Bu seçimler Ortadoğu'yu ve Türkiye'yi yakından ilgilendiriyor…
ABD’de başkanlık seçimi yaklaşırken kimin başkan seçileceği konusu Türkiye’nin özellikle dış politikadaki hamleleri bakımından giderek önemli hale geliyor. Bu yazıyı tamamladığım sırada Başkan Adayı Joe Biden’ın Türkiye’ye yönelik küstah açıklamaları kamuoyuna yansıdı. Bir kanadın kirli tezgahını deşifre etmiş oldu. Biden’ın kabul edilemez sözleri bir defa siyasal akıldan yoksunluk... Bunun Türkiye'deki olası etkisinin istediğinden tersi bir durum yaratacağını bilmemesi en basitiyle aymazlık!

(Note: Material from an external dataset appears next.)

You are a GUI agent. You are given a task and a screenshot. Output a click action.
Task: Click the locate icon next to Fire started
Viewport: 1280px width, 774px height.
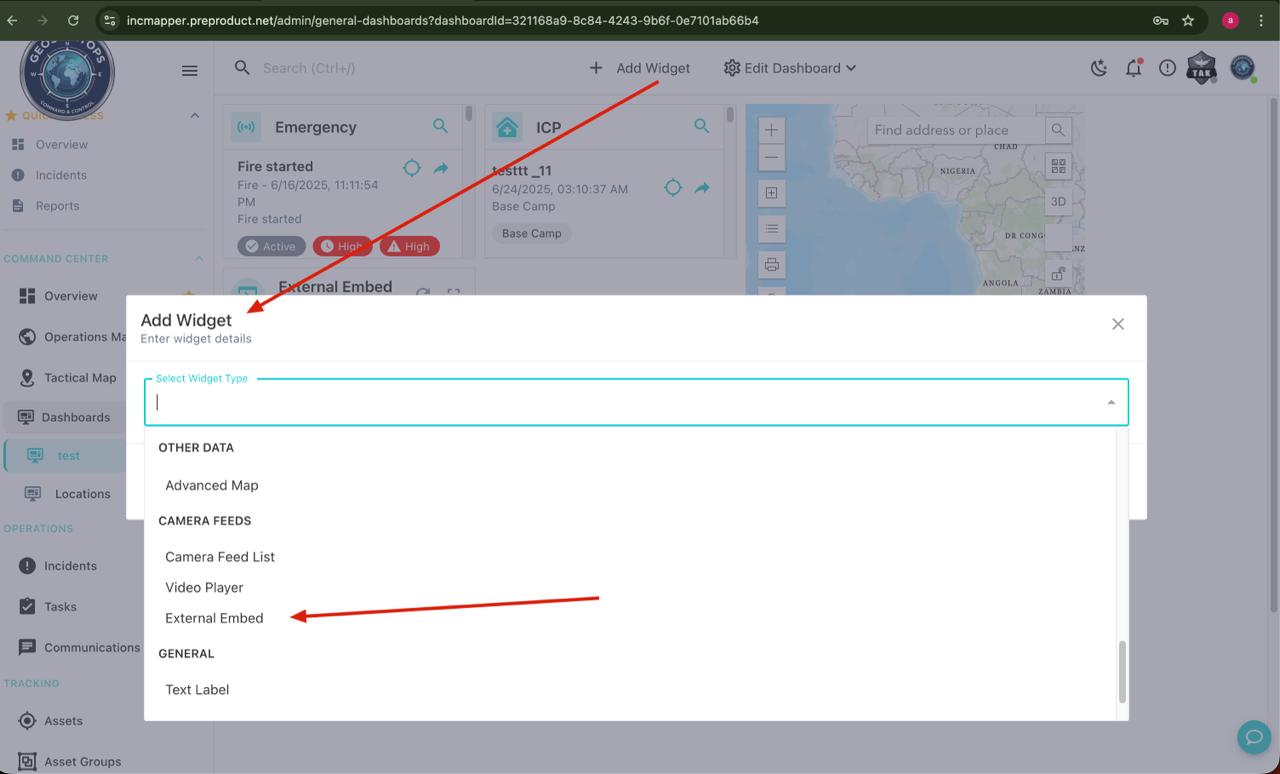411,169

Anketlerde önde gözüken Demokrat Parti adayı Joe Biden’ın başkan yardımcısı olarak açıkladığı Kamala Harris ismi bu sürece yeni bir boyut kazandıracak gibi gözüküyor. Biden’ın 77 yaşında olduğu göz önüne alınırsa, seçilmesi durumunda başkan yardımcısı olacak Kamala Harris’in, en aktif rollerden birini üsleneceği kesin. Dahası, Biden’ın sadece bir dönem için aday olduğunu söylemesi Harris’i 2024 başkanlık yarışının en güçlü adayı haline getirebilir.
Öyle ki anketlere bakıldığında salgın öncesinde seçmen desteğini korumakta olan Trump, salgının ekonomideki etkisiyle birlikte ciddi bir sorunla karşı karşıya. Elde edilen bulgular ABD seçmeninin daha önceki endişelerinin ve davranış biçimlerinin bir tür uyarlama halinde olduğunu gösteriyor. Bu durum aslında dünyanın pek çok ülkesinde geçerli. Türkiye’de de…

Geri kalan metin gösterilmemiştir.